> [Task statement]: Your answer should consist only of the lines below from the one with "Where should I click to: Switch" through the one with "You are a computer-use agent. The image size is (1444, 840).", copied exactly.

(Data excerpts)
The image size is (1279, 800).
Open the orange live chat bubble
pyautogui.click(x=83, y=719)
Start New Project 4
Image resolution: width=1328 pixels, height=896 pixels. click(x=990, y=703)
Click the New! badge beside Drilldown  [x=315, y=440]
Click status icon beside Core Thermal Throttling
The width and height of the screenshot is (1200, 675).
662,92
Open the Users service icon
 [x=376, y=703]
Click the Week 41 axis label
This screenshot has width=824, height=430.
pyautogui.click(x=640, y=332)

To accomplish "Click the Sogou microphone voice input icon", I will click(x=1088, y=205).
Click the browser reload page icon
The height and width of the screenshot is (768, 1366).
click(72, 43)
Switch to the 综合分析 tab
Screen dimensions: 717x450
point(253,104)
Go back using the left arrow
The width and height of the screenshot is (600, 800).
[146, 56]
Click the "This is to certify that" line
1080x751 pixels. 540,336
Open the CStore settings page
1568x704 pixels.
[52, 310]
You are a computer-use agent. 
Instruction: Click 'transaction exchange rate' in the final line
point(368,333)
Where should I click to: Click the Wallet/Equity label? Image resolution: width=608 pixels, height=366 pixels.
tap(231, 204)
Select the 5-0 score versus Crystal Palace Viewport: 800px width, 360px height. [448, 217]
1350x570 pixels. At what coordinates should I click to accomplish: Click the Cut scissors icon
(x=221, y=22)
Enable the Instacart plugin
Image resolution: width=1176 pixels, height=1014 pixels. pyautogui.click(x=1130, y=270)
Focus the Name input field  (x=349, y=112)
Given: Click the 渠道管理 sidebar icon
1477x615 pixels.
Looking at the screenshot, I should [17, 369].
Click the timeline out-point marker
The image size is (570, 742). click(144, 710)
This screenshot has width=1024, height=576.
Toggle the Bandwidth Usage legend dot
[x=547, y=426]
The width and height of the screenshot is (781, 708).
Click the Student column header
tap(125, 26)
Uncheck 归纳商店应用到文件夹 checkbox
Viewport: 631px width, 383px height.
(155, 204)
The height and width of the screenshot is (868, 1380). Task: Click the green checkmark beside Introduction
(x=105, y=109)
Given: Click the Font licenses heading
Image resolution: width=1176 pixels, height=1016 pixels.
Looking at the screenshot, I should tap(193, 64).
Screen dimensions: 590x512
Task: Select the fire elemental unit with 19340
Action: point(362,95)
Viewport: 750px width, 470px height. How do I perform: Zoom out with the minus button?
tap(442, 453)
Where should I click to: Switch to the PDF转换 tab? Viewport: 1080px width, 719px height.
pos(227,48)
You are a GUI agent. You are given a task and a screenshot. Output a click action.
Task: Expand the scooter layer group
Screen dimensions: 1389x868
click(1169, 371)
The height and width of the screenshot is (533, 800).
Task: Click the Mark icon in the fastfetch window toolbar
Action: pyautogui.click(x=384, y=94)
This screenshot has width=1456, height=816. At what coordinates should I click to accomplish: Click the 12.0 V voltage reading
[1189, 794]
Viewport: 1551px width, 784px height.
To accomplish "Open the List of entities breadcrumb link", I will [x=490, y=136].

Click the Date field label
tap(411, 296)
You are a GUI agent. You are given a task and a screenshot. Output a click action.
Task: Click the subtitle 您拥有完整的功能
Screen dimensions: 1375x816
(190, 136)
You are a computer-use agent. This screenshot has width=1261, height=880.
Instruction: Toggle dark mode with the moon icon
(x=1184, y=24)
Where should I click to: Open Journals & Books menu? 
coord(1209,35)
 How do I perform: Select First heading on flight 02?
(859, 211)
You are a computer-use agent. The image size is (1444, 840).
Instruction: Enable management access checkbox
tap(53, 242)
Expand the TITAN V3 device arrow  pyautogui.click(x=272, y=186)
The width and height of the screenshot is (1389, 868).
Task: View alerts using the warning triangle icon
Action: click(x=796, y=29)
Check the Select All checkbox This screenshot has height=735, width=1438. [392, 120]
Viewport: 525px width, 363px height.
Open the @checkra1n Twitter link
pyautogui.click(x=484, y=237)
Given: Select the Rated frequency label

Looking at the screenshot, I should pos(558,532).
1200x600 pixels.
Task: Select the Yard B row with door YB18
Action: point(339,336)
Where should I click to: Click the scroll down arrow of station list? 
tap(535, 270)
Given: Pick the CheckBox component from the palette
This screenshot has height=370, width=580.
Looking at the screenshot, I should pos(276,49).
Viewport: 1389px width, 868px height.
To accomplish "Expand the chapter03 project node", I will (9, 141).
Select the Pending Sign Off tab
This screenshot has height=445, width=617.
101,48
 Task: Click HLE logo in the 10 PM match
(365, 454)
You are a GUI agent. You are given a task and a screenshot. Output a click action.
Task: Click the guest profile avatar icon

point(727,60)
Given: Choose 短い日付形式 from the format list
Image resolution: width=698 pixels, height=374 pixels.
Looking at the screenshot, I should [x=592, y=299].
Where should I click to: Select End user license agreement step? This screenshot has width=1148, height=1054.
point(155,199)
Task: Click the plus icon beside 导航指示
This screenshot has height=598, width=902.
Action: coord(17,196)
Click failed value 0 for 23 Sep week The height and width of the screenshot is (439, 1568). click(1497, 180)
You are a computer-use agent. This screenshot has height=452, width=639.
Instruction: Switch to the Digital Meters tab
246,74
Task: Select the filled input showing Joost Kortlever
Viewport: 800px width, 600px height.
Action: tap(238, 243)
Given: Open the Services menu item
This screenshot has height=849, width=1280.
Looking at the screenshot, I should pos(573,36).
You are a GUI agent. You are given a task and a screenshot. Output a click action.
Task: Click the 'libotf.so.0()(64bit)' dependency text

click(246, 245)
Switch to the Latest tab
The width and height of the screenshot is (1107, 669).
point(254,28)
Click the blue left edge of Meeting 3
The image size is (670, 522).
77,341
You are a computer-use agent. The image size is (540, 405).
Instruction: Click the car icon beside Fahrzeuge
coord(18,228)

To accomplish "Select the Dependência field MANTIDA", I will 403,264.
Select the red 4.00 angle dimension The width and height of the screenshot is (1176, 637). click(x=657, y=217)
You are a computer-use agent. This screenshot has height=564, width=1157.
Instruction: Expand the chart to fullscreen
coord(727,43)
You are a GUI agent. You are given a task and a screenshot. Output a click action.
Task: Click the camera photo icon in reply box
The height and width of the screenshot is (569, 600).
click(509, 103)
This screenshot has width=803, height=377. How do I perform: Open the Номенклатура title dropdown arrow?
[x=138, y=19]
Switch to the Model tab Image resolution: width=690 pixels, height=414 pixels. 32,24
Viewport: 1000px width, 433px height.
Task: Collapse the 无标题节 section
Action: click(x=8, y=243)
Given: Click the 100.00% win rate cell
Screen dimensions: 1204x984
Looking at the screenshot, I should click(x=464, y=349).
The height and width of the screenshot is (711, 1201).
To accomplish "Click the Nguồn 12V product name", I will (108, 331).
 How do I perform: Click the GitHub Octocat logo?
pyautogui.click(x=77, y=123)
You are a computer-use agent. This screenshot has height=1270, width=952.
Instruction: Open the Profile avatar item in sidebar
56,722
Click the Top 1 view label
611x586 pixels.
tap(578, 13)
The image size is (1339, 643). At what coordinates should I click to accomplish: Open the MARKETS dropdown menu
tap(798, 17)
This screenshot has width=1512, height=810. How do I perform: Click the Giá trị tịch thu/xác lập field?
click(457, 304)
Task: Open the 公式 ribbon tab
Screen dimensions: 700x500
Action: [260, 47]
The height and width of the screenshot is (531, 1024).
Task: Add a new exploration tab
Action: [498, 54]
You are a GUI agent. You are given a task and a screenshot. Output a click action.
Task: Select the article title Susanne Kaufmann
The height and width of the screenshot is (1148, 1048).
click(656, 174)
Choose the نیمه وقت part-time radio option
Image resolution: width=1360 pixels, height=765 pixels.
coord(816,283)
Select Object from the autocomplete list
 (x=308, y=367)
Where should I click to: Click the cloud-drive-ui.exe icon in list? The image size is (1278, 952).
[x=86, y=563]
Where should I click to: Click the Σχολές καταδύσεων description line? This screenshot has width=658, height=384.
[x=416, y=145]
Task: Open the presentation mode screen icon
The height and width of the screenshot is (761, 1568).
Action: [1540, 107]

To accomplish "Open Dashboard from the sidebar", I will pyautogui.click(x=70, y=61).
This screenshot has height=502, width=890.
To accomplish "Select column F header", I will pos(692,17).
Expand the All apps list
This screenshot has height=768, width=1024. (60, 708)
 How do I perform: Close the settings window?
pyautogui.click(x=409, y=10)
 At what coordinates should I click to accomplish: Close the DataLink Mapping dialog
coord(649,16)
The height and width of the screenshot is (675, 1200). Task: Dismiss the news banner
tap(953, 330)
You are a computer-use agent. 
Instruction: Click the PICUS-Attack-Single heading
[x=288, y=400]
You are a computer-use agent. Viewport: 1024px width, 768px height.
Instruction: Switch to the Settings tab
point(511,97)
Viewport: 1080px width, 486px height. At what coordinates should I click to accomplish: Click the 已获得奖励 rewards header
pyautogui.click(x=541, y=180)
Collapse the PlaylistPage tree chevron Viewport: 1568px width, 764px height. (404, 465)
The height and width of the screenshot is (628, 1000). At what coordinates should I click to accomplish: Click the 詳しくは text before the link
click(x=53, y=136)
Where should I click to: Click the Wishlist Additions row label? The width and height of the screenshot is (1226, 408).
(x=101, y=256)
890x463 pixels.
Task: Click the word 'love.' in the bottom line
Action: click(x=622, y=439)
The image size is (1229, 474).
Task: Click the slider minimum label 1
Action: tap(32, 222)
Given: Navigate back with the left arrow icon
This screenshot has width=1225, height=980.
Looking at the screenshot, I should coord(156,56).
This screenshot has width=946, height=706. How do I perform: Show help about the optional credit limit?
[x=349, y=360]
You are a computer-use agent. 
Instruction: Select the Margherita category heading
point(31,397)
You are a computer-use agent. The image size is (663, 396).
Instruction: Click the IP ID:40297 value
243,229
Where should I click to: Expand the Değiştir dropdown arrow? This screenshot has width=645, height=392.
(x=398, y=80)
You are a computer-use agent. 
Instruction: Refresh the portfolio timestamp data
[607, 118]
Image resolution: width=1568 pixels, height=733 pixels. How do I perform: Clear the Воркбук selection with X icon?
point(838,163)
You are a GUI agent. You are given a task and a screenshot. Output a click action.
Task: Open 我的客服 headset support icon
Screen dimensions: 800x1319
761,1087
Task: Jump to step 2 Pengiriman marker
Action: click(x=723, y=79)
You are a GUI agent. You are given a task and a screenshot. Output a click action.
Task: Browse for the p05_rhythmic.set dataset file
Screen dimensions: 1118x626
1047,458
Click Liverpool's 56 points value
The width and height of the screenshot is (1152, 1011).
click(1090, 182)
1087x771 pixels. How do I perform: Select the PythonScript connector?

> [Answer for this exercise]:
Where should I click to: Switch to the PDF转换 tab? Viewport: 1080px width, 719px height.
pos(227,48)
You are a GUI agent. You are given a task and a screenshot. Output a click action.
Task: Expand the scooter layer group
Screen dimensions: 1389x868
click(1169, 371)
The height and width of the screenshot is (533, 800).
Task: Click the Mark icon in the fastfetch window toolbar
Action: pyautogui.click(x=384, y=94)
This screenshot has width=1456, height=816. At what coordinates should I click to accomplish: Click the 12.0 V voltage reading
[1189, 794]
Viewport: 1551px width, 784px height.
To accomplish "Open the List of entities breadcrumb link", I will [x=490, y=136].

Click the Date field label
tap(411, 296)
You are a GUI agent. You are given a task and a screenshot. Output a click action.
Task: Click the subtitle 您拥有完整的功能
Screen dimensions: 1375x816
(190, 136)
You are a computer-use agent. This screenshot has width=1261, height=880.
Instruction: Toggle dark mode with the moon icon
(x=1184, y=24)
Where should I click to: Open Journals & Books menu? 
coord(1209,35)
 How do I perform: Select First heading on flight 02?
(859, 211)
You are a computer-use agent. The image size is (1444, 840).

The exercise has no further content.